Cynthia Schira


Cynthia Schira

Artist statement


The Covid pandemic has prompted a rethinking of the accepted in many aspects of society as well as everyone’s life. For me it includes my studio practice. The cancelation of most professional activities and connections through travel—as well as self-isolation—has created a strange but positive situation. There’s space and time now for new considerations, a freedom from what was to a why not. By replacing accepted routines and obligations with extended studio time, I played. Using leftover materials, unused parts, scraps, embroideries, glue, frames, clay pieces, scissors, rejected weavings, a printer, the computer, paper, my embroidery machine, the sewing machine—whatever—I spent hours involved. The trick for me was to trust in the relationship between the residue from years of making and my immediate studio activity and to skip judging and editing the partial results. I needed to concentrate on the path that was being created from one work to another. I needed to accept and find pleasure in the way one work grew into another, and to hope, eventually, for possible validity.


Cynthia Schira
born 1934

Days from Memory, 2020
mixed media textile collage with weavings



image of the artist’s studio during the COVID-19 pandemic, 2020


Cynthia Schira
born 1934

mixed media textile collages with weavings, 2020
mixed media textile collages with weavings


Artist bio


A former University of Kansas faculty member, Cynthia Schira has been exhibiting internationally for over 40 years. Her work is represented in major public collections including the Metropolitan Museum of Art, the Philadelphia Museum of Art, the Smithsonian's Renwick Gallery of the National Museum of American Art, and the Museum Bellerive in Zurich. She is the recipient of two NEA grants, a Tiffany Grant, and an Honorary Doctorate of Fine Arts from the Rhode Island School of Design. In 2000, she was awarded a Gold Medal from the College of Fellows of the American Craft Council.

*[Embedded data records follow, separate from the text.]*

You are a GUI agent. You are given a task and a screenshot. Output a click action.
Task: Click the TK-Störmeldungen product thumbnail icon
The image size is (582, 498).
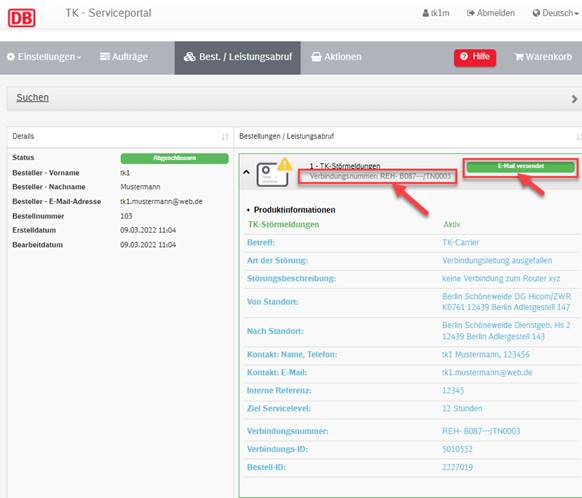272,174
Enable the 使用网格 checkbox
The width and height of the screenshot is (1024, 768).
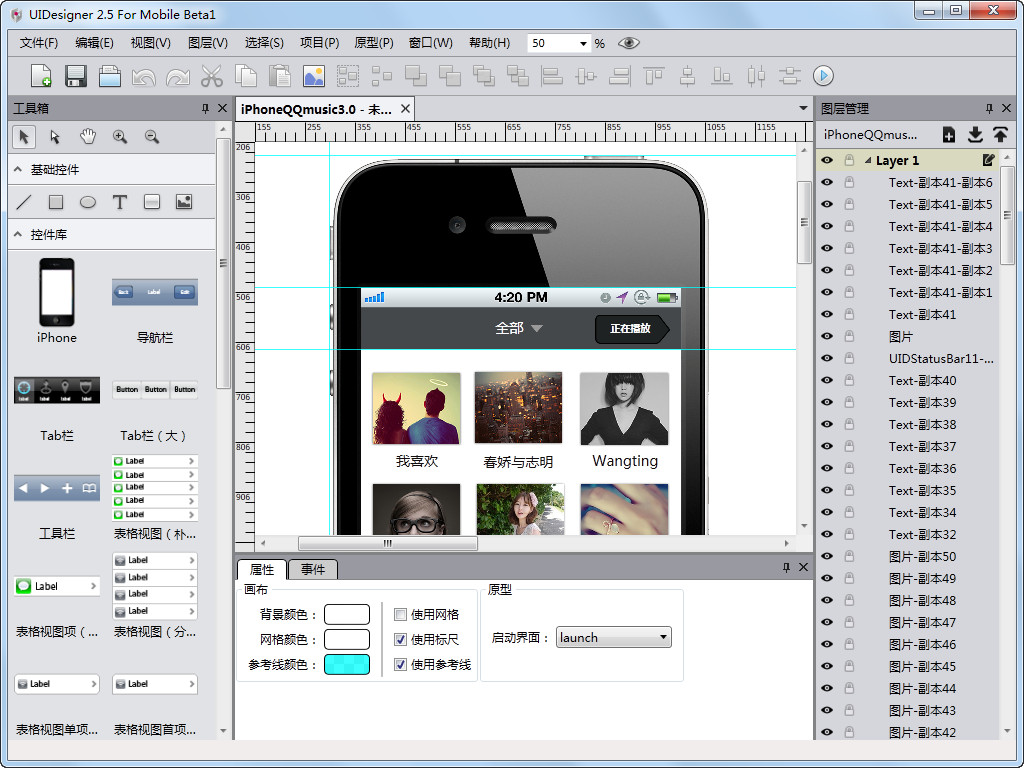click(401, 615)
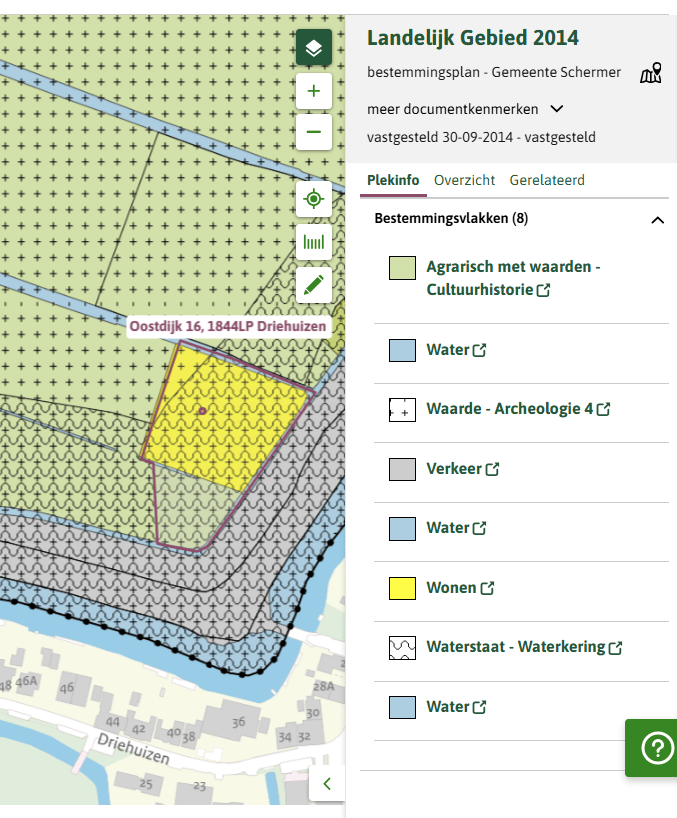Select the Plekinfo tab
Image resolution: width=677 pixels, height=818 pixels.
click(x=393, y=181)
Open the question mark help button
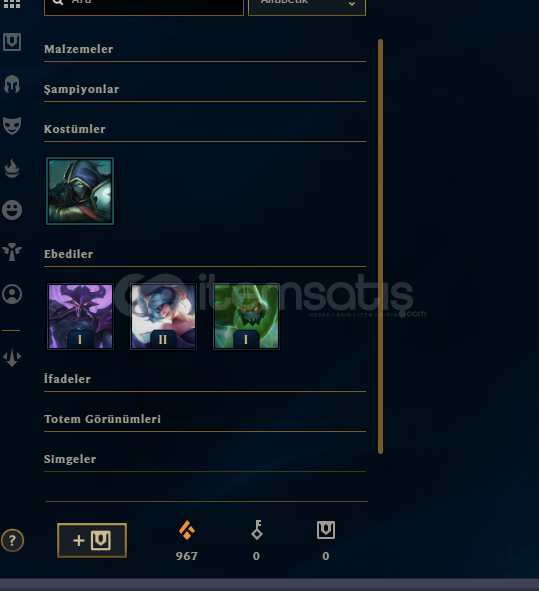 [x=12, y=540]
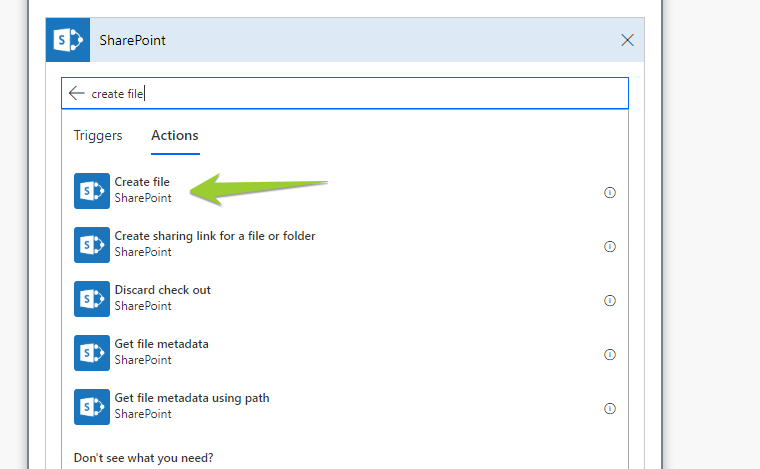This screenshot has height=469, width=760.
Task: View info for the Discard check out action
Action: pyautogui.click(x=610, y=300)
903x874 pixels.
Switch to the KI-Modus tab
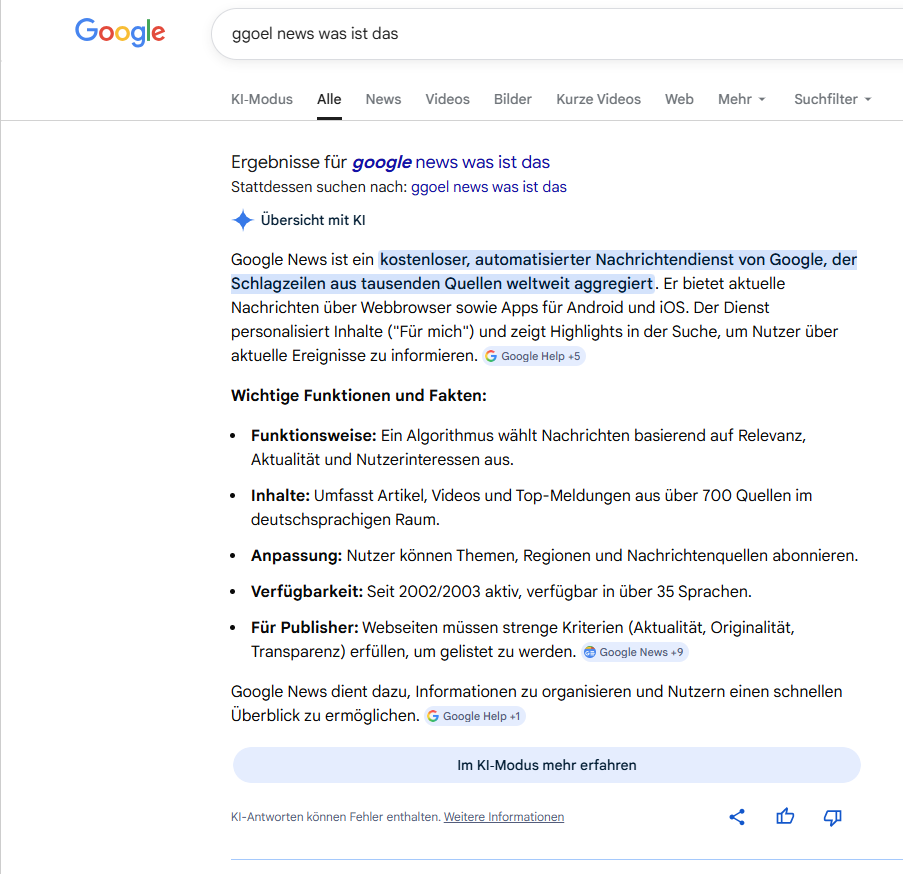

Her works often draw imagery from the notational codes, ciphers, and diagrams that visualize systems of knowledge in different disciplines and professions. In 2013, Schira collaborated with her former student, internationally recognized artist Ann Hamilton, on an exhibition commissioned by the Spencer Museum. This large-scale project and accompanying book, An Errant Line: Ann Hamilton / Cynthia Schira, featured all new work by both artists, inspired by and based on objects in the Spencer’s collection.